The Liebes and Katz article is an interesting exploration of how different cultures translate the same American-made product. A Proppian model was used to categorize 3 types of cultural reactions to "Dallas": linear, segmented, and thematic. One can also see by the article that "Dallas" is quite definitely in the category of lowbrow art. Several examples of this are easily discerned, as Levine pointed out in his book Highbrow/Lowbrow. For example, the story is endlessly permutative rather than fixed; the audience is participative in its speech, talking both before, during, and after the show; and the audience frequently came to mutual (rather than individual) concensus in applauding or disapproving of the actions of the actors on the screen. However, as someone with little or no interest in soap operas, I'd love to read a study on the reasons for why "Dallas" failed in certain countries.

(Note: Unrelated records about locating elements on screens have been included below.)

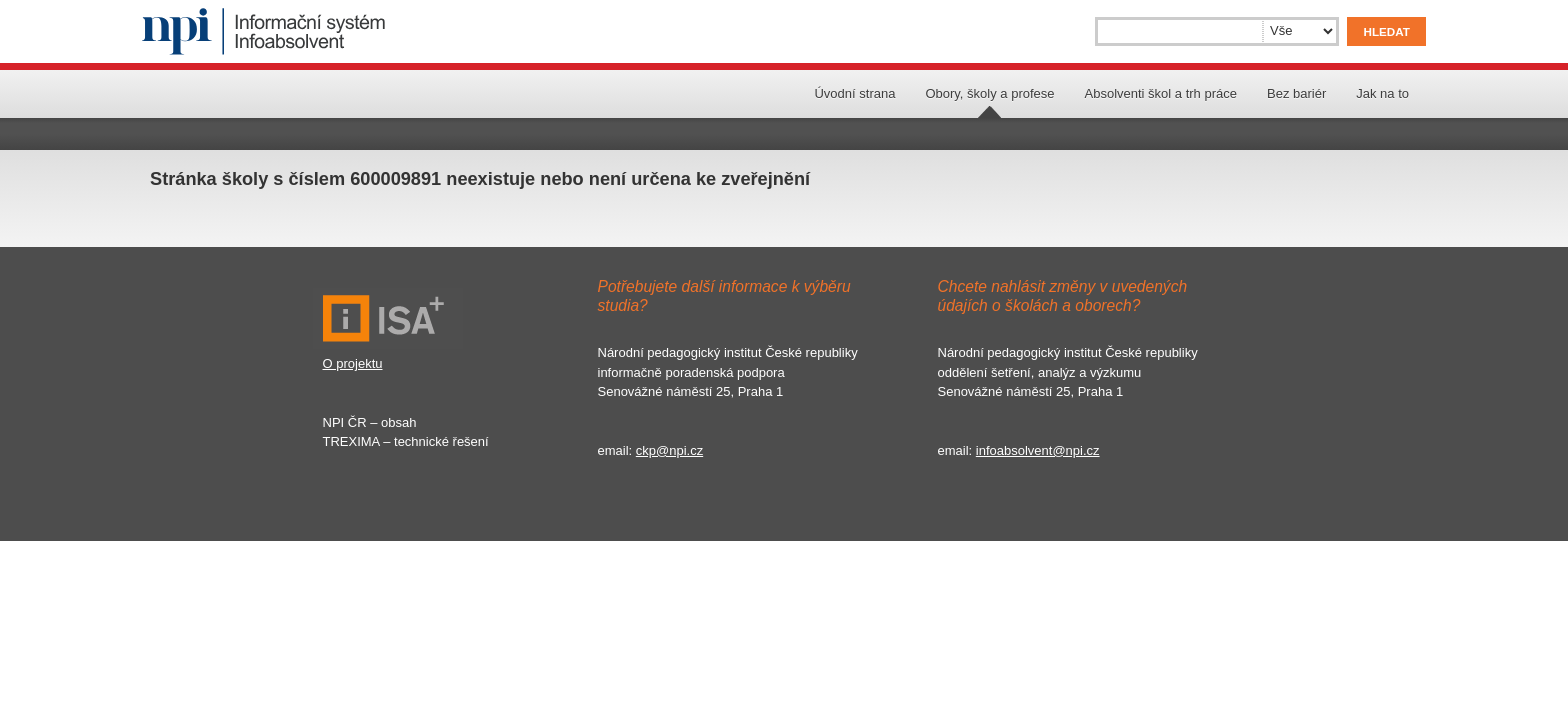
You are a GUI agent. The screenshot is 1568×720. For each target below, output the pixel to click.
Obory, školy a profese (989, 93)
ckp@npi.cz (669, 450)
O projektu (353, 363)
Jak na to (1382, 93)
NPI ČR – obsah (370, 422)
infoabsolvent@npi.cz (1038, 450)
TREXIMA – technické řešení (406, 441)
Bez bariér (1296, 93)
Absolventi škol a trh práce (1161, 93)
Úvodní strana (854, 93)
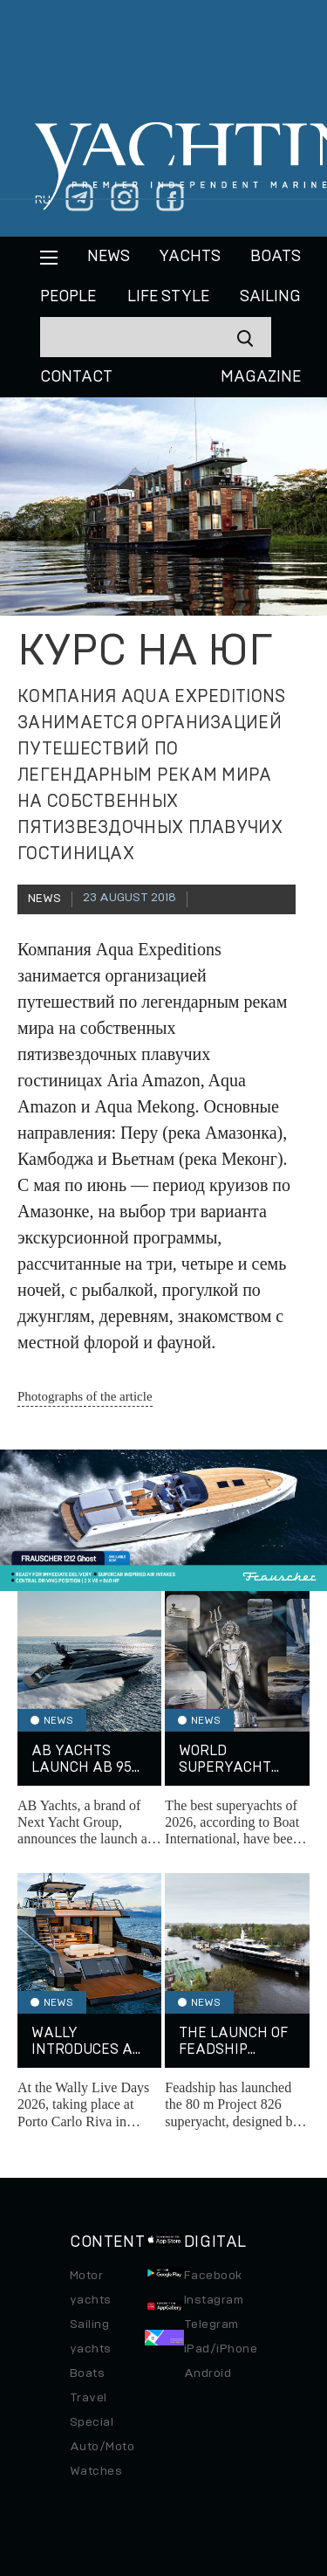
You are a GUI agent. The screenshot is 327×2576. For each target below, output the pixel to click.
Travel (88, 2398)
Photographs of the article (85, 1396)
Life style (168, 297)
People (68, 297)
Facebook (213, 2275)
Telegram (211, 2324)
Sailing (270, 297)
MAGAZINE (261, 377)
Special (91, 2422)
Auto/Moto (102, 2447)
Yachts (190, 257)
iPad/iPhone (220, 2349)
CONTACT (76, 377)
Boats (87, 2373)
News (108, 257)
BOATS (275, 257)
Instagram (213, 2300)
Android (207, 2373)
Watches (96, 2471)
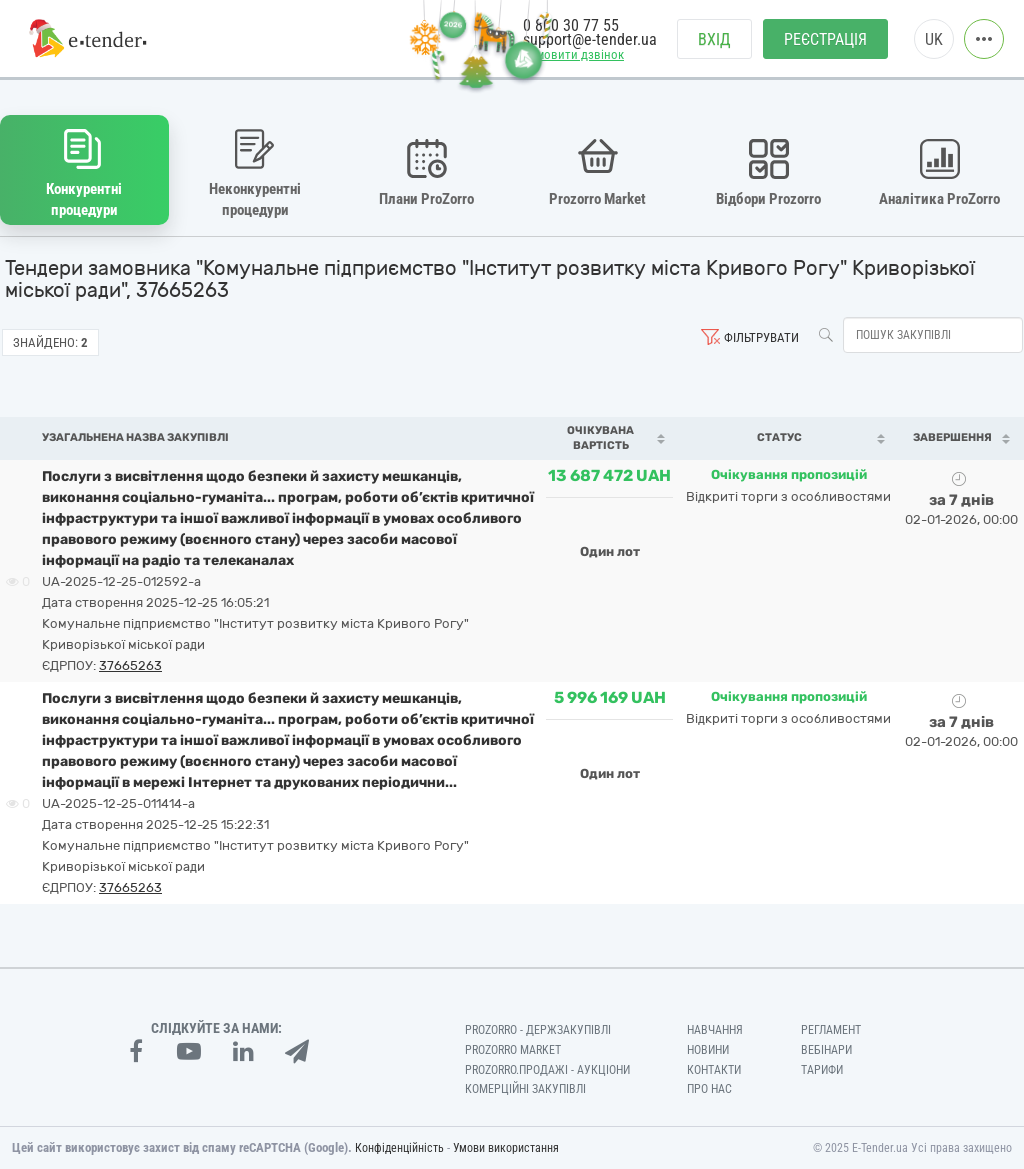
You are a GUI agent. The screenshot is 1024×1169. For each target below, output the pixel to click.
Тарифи (822, 1069)
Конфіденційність (399, 1148)
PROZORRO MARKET (513, 1049)
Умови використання (506, 1148)
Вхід (714, 40)
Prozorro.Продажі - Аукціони (547, 1069)
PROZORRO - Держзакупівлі (538, 1029)
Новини (708, 1049)
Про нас (709, 1089)
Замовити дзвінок (573, 56)
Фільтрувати (761, 336)
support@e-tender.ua (590, 40)
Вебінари (826, 1049)
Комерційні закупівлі (525, 1089)
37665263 (130, 664)
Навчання (715, 1029)
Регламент (831, 1029)
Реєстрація (825, 40)
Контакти (714, 1069)
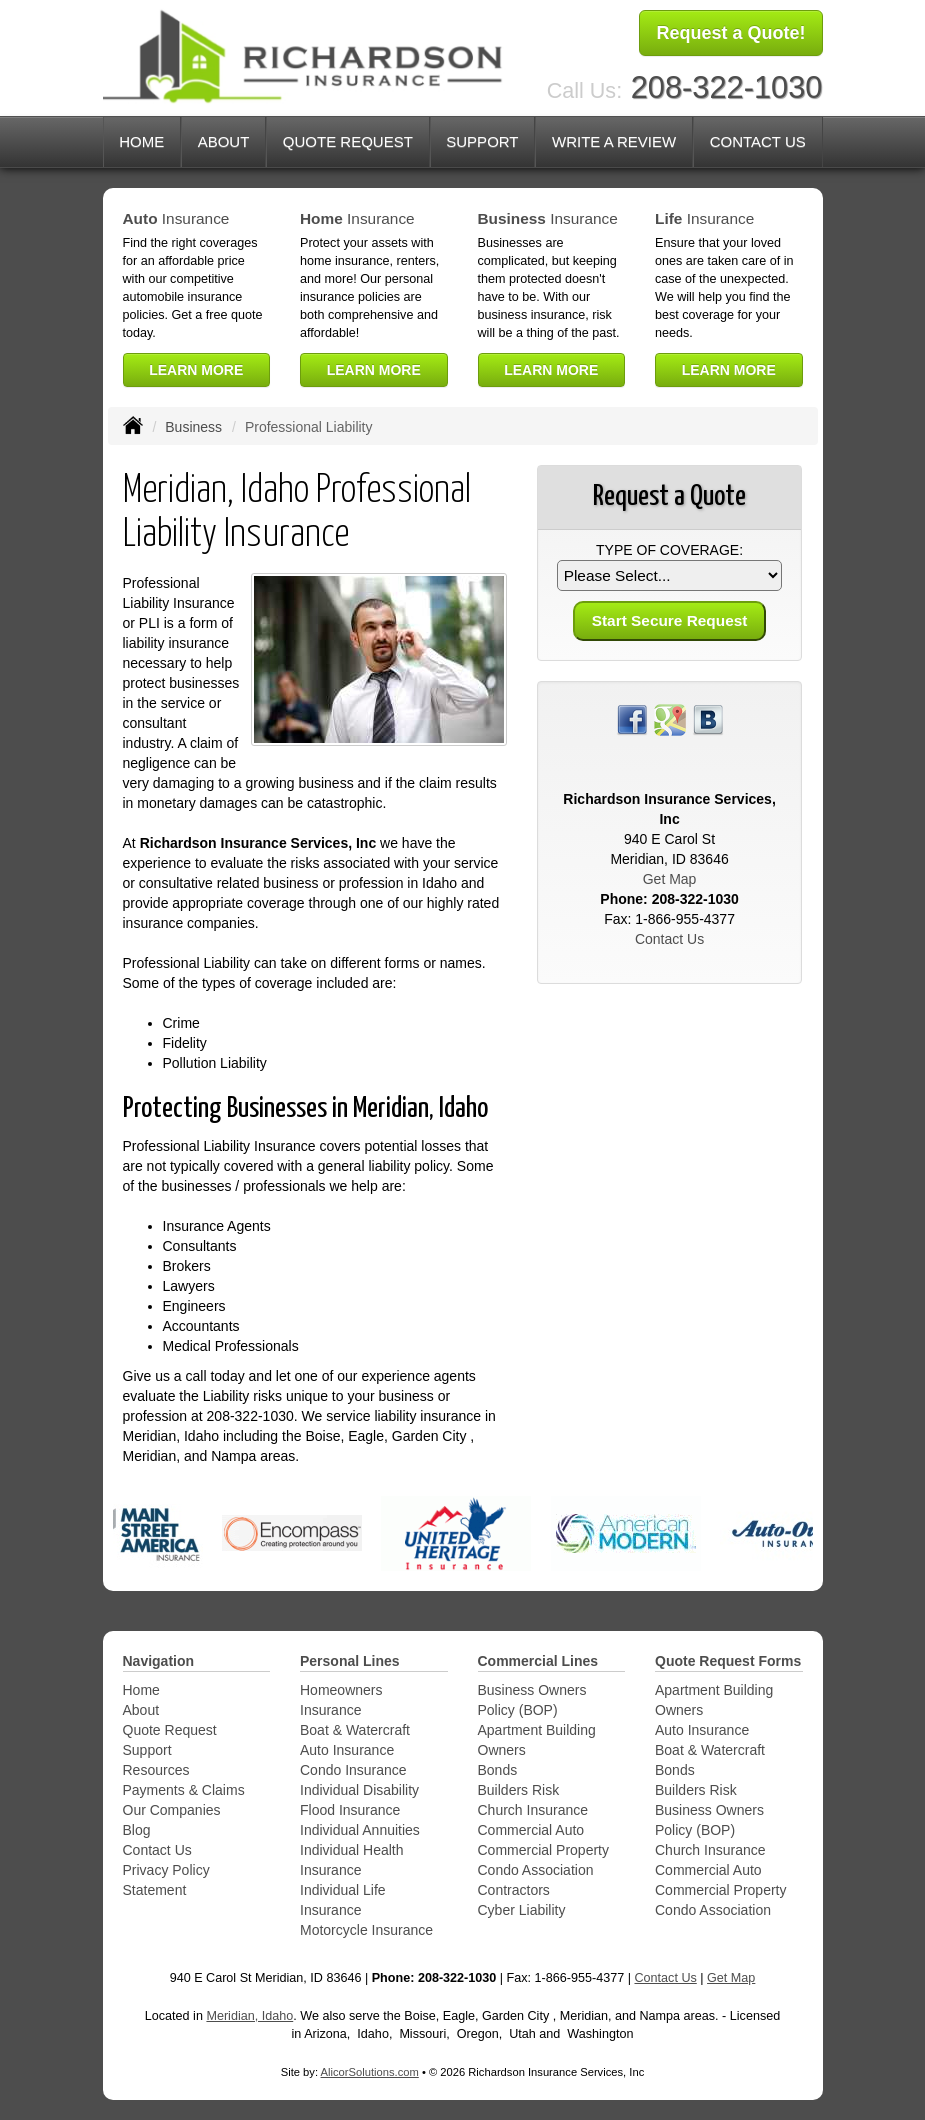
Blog (137, 1830)
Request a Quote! (730, 33)
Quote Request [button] (348, 141)
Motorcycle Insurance (366, 1930)
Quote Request (170, 1730)
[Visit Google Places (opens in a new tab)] (670, 719)
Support (147, 1750)
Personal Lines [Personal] (350, 1661)
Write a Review (614, 141)
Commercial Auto (531, 1830)
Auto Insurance (347, 1750)
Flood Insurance (350, 1810)
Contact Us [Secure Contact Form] (669, 939)
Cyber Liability (522, 1910)
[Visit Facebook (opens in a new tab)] (632, 719)
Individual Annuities (360, 1830)
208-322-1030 (727, 87)
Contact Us (758, 141)
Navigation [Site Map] (159, 1661)
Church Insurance (533, 1810)
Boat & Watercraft (355, 1730)
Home (141, 141)
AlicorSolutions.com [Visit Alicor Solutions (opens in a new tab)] (370, 2072)
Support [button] (482, 141)
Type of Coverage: (669, 550)
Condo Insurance (353, 1770)
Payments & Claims (184, 1790)
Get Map (670, 879)
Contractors (514, 1890)
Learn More (196, 370)
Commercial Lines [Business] (538, 1661)
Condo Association (536, 1870)
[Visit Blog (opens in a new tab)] (708, 719)
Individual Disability (359, 1790)
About (141, 1710)
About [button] (224, 141)
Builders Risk (519, 1790)
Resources (156, 1770)
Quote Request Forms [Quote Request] (728, 1661)
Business (193, 427)
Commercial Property (543, 1850)
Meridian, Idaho (249, 2016)
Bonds (498, 1770)
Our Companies (172, 1810)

I find myself fascinated by the Oakley and Butler gender role reversals. While I realize it is just wild speculation, I cannot help but wonder if perhaps Butler was a woman passing as a man. It seems to me amazing that a man of the time would be so comfortable with his masculinity as to allow himself to be an unbilled and unpaid assistant to his famous wife. Furthermore, Davis mentions in the article the enormous flexibility of the romanticized "Western Woman" -- surely if a woman could dress, ride, drink, shoot, and swear like a man it would also be possible to pass as one? This would also explain the couple never having any children, Oakley keeping her own last name in a time where this was virtually unheard of, and Oakley's lack of desire to create an oppositional sexuality, since doing such would potentially demand her husband prove his masculinity -- a difficult thing to do if Butler were indeed female. While I know it is unprovable and most probably merely a personal fiction, I admit I would find myself applauding the cleverness of the couple were it true.